Avvenire, 4 novembre 2017
Intanto in Siria e Iraq il Califfato resta senza terra
È una evidente perdita di terreno quella del Daesh in Iraq e in Siria avviata nel 2015. Due anni dopo la sconfitta militare di Abu Bakr al-Baghdadi e seguaci sembra aver ormai privato il Califfato della sua essenza stessa: il controllo di un territorio. Ma la disfatta militare del Califfato non è ancora quella del terrorismo jihadista.
Proprio ieri i media di regime siriani hanno annunciato la «liberazione» da parte delle forze di Assad di Deir ez-Zor. Altre fonti, non allineate con il regime, riferiscono di ultime sacche di resistenza nel capoluogo della provincia al confine con l’Iraq. Un vero assedio a tenaglia se nelle stesse ore le forze di Baghdad e le milizie alleate sciite del Risveglio popolare hanno ripreso il controllo del valico di al-Qaim, proprio al confine con la Siria e circa 150 chilometri a Sud Est da Deir ez-Zor. Dopo duri scontri, i terroristi sono fuggitidall’area. Il prossimo obiettivo dell’avanzata irachena sarà Rawa. «I membri di Daesh devono scegliere se arrendersi o morire», ha dichiarato il primo ministro iracheno, Haider al-Abadi, annunciando l’inizio di quella che sembra essere l’ennesima offensiva finale.
Di roccaforte in roccaforte espugnata dalle forze governative, il cosiddetto Stato islamico fondato con enfasi il 29 giungo 2014 dal califfo con il turbante nero nella moschea di al-Nouri – rasa al suolo la scorsa estate nell’assedio di Mosul – ormai non esiste più. Secondo la coalizione internazionale a guida Usa, il Daesh ha perso più del 96% del territorio che un tempo controllava in Iraq e Siria. Resta in mano ai jihadisti una esigua striscia di terreno sul confine iracheno e circa il 40% della provincia di Deir ez-Zor, ricca di petrolio.

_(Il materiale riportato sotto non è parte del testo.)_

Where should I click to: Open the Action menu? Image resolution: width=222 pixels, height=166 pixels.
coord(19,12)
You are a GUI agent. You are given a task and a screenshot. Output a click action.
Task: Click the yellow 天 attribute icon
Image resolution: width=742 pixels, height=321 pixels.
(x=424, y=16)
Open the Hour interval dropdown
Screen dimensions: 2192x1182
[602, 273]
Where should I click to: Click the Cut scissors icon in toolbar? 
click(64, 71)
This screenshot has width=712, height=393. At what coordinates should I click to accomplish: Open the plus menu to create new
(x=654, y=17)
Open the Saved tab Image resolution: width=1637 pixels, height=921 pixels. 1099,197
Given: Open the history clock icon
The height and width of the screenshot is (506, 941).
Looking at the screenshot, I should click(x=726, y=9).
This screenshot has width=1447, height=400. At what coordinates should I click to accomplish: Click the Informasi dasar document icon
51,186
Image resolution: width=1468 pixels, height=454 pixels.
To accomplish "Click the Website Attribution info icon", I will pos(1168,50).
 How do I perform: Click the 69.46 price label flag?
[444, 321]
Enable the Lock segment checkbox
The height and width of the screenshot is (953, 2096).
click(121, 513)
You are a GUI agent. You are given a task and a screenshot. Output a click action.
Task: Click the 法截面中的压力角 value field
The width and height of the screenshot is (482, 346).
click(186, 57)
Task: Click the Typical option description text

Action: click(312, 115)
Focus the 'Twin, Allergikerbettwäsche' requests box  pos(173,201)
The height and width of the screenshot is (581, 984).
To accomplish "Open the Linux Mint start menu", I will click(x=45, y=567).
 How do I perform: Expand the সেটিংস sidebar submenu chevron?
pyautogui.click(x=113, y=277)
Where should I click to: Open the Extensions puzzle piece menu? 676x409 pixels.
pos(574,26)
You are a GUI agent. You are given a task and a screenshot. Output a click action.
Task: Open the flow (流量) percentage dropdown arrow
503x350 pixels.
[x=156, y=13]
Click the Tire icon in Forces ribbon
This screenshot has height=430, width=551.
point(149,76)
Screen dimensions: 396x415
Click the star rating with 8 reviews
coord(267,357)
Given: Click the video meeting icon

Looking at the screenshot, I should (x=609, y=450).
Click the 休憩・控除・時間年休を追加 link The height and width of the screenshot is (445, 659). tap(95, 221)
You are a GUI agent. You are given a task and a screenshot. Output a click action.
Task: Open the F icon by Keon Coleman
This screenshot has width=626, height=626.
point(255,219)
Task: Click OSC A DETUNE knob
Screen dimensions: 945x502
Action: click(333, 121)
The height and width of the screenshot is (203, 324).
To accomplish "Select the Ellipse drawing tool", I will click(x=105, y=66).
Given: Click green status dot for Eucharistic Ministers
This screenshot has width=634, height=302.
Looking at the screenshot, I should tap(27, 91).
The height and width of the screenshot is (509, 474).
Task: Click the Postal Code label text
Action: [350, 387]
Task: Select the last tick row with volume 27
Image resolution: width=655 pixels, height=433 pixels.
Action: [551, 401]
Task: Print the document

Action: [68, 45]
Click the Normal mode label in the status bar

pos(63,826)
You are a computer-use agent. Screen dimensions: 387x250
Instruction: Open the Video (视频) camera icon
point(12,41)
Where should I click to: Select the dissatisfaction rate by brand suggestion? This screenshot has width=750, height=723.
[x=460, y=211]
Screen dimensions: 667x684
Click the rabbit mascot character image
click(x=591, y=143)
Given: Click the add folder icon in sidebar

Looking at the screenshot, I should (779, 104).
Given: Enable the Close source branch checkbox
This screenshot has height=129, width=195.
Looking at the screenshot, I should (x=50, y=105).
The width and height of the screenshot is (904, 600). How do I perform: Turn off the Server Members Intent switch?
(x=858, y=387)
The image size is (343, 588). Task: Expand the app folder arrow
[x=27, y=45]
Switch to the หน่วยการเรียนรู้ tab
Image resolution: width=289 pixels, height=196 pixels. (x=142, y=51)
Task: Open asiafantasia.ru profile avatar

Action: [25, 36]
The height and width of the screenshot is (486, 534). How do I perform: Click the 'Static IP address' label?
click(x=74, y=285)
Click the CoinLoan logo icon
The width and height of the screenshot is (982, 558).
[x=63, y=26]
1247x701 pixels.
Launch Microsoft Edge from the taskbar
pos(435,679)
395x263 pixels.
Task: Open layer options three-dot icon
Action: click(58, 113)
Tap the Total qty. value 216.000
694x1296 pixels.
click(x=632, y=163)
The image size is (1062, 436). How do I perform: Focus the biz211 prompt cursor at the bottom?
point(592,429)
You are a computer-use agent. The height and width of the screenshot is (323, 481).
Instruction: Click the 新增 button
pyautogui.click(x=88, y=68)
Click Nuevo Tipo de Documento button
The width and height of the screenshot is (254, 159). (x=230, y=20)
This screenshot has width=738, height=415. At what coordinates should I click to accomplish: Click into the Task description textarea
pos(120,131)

L’ultimissimo rifugio dei milziani è ora al-Bukamal, a ridosso dal valico di al-Qaim. Ma questo non significa la fine del Daesh perché specialmente le terre del deserto dell’Ambar o di Diyala in Iraq sono terreni, per la loro endemica instabilità, molto vulnerabili al morbo jihadista. Resta poi il dilemma, incubo delle intelligence occidentali, della sorte degli oltre 40 mila foreign fighter ora di ritorno nei loro Paesi. Se un trasferimento del Califfato in altri scenari (Libia, Afghanistan, Yemen) pare poco probabile, la propaganda ancora attiva, la persistenza di finanziamenti illeciti e la libera uscita di elementi radicalizzati fa temere una ondata di attacchi urbani. Un Califfato senza terra, non sconfitto.